Men are much more aggressive than women, right? Studies say so. We just know this. Well, there may be truth to it (there is), but be discerning when you hear or read people say it. What exactly are they saying? Does all the evidence support it? Does the evidence support quite what they are saying, or does it support something similar but not the same?
When reading for an introductory psychology paper last year, I was struck by an example of how authors subtly (or perhaps not so subtly) encourage the reader to accept narratives that have become part of our social orthodoxy. In this case it’s a narrative about men being more aggressive than women. It’s subtle, but here’s what I observed. The textbook is by Lorelle Burton, Drew Westen, and Robin Kowalski. Only when writing this blog article did I look up information about these authors and realise that the first and last of them are women, and the second is a sometime contributor to the Huffington post and progressive advocate who served as an advisor to a Democratic election campaign in which he advised them to “for the most part, forget about issues, policies, even facts, and instead focus on feelings.” I add this lest anyone suspect that these factors contributed to my impression of what I read. For some reason, I had assumed that “Burton” was a man (possibly because the name sounds like “Bert!”). The book is Psychology, published by Wiley, and this is the fifth Australian and New Zealand edition. It is the assigned text for Social and Individual Psychology.
The section I was reading on aggression began thus: “Aggression — verbal or physical behaviour aimed at harming another person or living being — is at least as characteristic of human interaction as altruism.” This was a great start. Aggression was being defined broadly, inclusive of both verbal and physical acts.
After the introductory paragraph begins a section called “Violence and culture” where comparative murder rates between countries are discussed, along with a discussion about the role of alcohol in violent attacks. This is certainly interesting, but now we are only hearing about physical violence, not aggression per se. So hopefully we get back to aggression more generally, or at least to other forms of aggression.
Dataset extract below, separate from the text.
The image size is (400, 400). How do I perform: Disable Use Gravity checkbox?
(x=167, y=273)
Next is the section called “Violence and Gender.” Here, nearly the whole focus is on the fact that the perpetuators of most violent crimes are male. We read that most victims are male, too, and there is also a brief discussion of intimate partner violence, but the only type of intimate partner violence discussed is male on female violence.
Right at the end of the section on violence and gender, we are told that while men are more likely to engage in direct acts of violence, women express aggression differently, eg bully via ostracism or other things.
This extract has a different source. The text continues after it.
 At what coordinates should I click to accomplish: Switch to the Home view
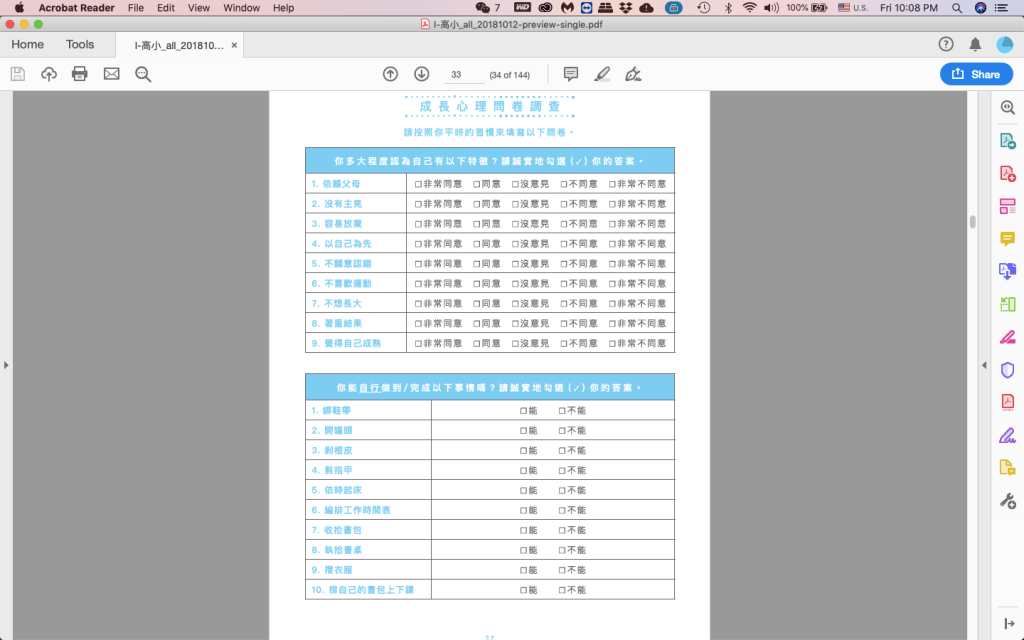point(27,45)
Then comes the interim summary:
Aggression refers to verbal or physical behaviour aimed at harming another person or living being. Rates of violence vary cross-culturally, but across cultures, males tend to be more aggressive than females. Researchers are increasingly recognising the prevalence of male violence perpetrated against women.
Following this are some perspectives on the “roots of violence.” But I wonder how many people notice what happened in this opening section? There was brief acknowledgement of the fact that aggression can take a variety of forms, but the form of aggression given nearly all the space was physical violence, where the take home message was that men do more of it.
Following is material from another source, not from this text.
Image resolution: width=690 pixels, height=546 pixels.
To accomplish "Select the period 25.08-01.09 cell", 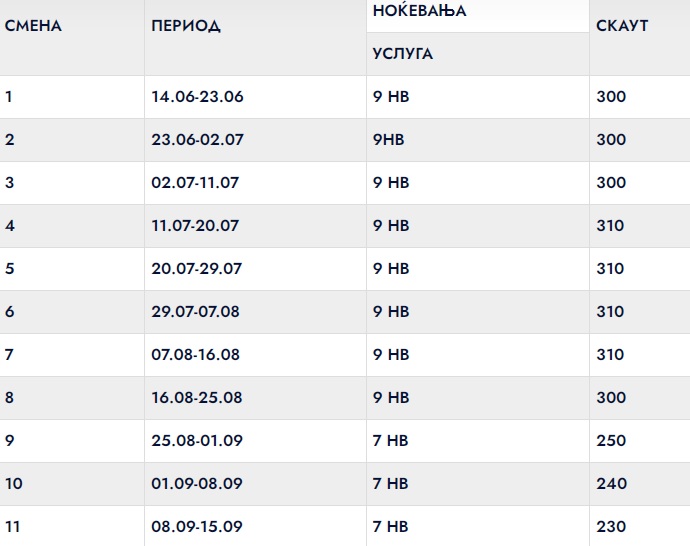I will [196, 441].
On a side note, the treatment of intimate partner violence, focusing exclusively on male violence, is – surprisingly, for some people – missing an important observation. Rob Whitley notes:
… A growing body of international research indicates that men and women experience IPV in similar proportions. For example, a recent survey from Canada’s national statistical agency concluded that “equal proportions of men and women reported being victims of spousal violence during the preceding 5 years (4% respectively).”
For this reason alone, lumping intimate partner violence under the general observation that most violence is perpetuated by men is highly misleading. The evidence indicates that when it comes to this type of violence, men and women are just as often the victim, and assuming most relationships are heterosexual (because they are), this means that the perpetrators are as often female as male.
More importantly – or at least, more obviously to me, was that the only reference to the way aggression differs in frequency by gender was the repetition of the fact that physical violence is much more prevalent among men. Well, how does the prevalence of emotional blackmail differ by sex? What about manipulation, undermining, relationship sabotage, malicious gossip and the like? How does aggression in general differ by sex, if you look at all the things that count as aggression? Oh, well, never mind that. Men are more violent, and we are increasingly aware of male violence against females. Was there even a reminder in the interim summary that this observation is not one about aggression per se?
When it comes to expressing aggression in its many and varied forms, people use what they’ve got. Males and females have got different things to use. If you don’t have physical strength, you use something else – unless of course, some brave soul is going to maintain that women simply lack aggression, and good luck with that theory (do you know any women well?). Resources like this one, so it seems to me, give a distinctly lopsided impression about human behaviour as it differs between the sexes.